Question

The sum of the digits of a two-digit number is 7. If the digits are reversed, the new number increased by
3 equals 4 times the original number. Find the original number.​

Answer 1

Let x be the digit at ten's place and y be the digit at unit place.
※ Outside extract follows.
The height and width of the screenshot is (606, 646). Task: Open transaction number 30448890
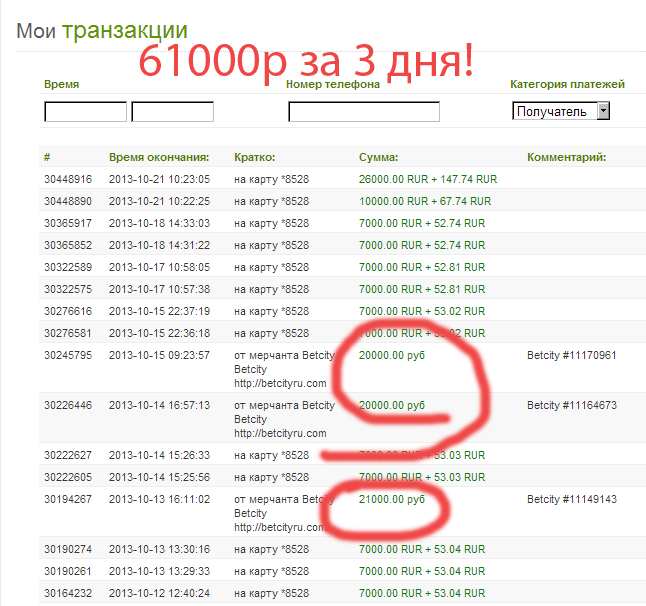pos(68,201)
$\sf \therefore \: The \: number \: = \: 10 \: x + y$

$\sf \: Sum \: of \: its \: digits = x + y$

$\sf \: On \: reversing \: the \: digits,$

$\sf \: The \: number \: becomes \: 10 \: y + x.$

$\sf \: A/Q, \\ \sf \: \: \: \: \: \: \: \: \: \: \: \: \: \: \: \: \: \: \: x + y = 7 \\ \sf \: and, \: \: \: \: \: \: \: \: \: \: \: \: \: \: \: 10y + x + 3 = 4(10x + y) \\ \\ \sf \red{x + y = 7 }\: \: \: \: \: \\ \sf \: 10y + x + 3 = 4(10x + y) \\ \sf \implies \: 10y + x + 3 = 40x + 4y \\ \sf \implies \: 10y - 4y + x - 40x = 3 \\ \sf \implies \red{6y - 39x = 3} \: \: \: \: \blue{} \\ \\ \\ \sf \: x + y = 7 \: \: \red{\times 6} \\ \sf \: 6x + 6y = 42 \: \: \: \: \blue{eq.(i)}\\ \\ \sf \: 6y - 39x = 3 \: \: \red{ \times 1} \\ \sf \: 6y - 39x = 3 \: \: \blue{...eq.(ii)} \\ \\ \sf \: on \: solving \: we \: get \: - \\ \sf \: x = 1 \: \: \: \: \: \: \: \: y = 6 \\ \\ \sf \therefore \: Required \: number = 10x + y \\ \sf \: = \: 10 \times 1 + 6 \\ \boxed{ \red{ \underline{ \sf \: = 16 \: \: ....(ans) }}}$

Answer 2

Answer:

Let’s take the digit at tens place = x

And let the digit at unit place = y

So, the number = 10 × x + 1 × y = 10x + y

Reversing the number = 10 × y + 1 × x = 10y + x

Now, according to the conditions given in the problem, we have

step by step explanation

x + y = 7… (i)

And,

10y + x = 4(10x + y) – 3

10y + x = 40x + 4y – 3

40x – x + 4y – 10y = 3

39x – 6y = 3

13x – 2y = 1 … (ii)

Performing 2 x (i) + (ii) to solve, we have

2x +2 y = 14

13x – 2y = 1

15x = 15

x = 15/15

x = 1

On substituting the value of x in equation (i), we have

1 + y = 7

y = 7 – 1

y = 6

Therefore, the number is 10x + y = 10(1) + 6 = 16

.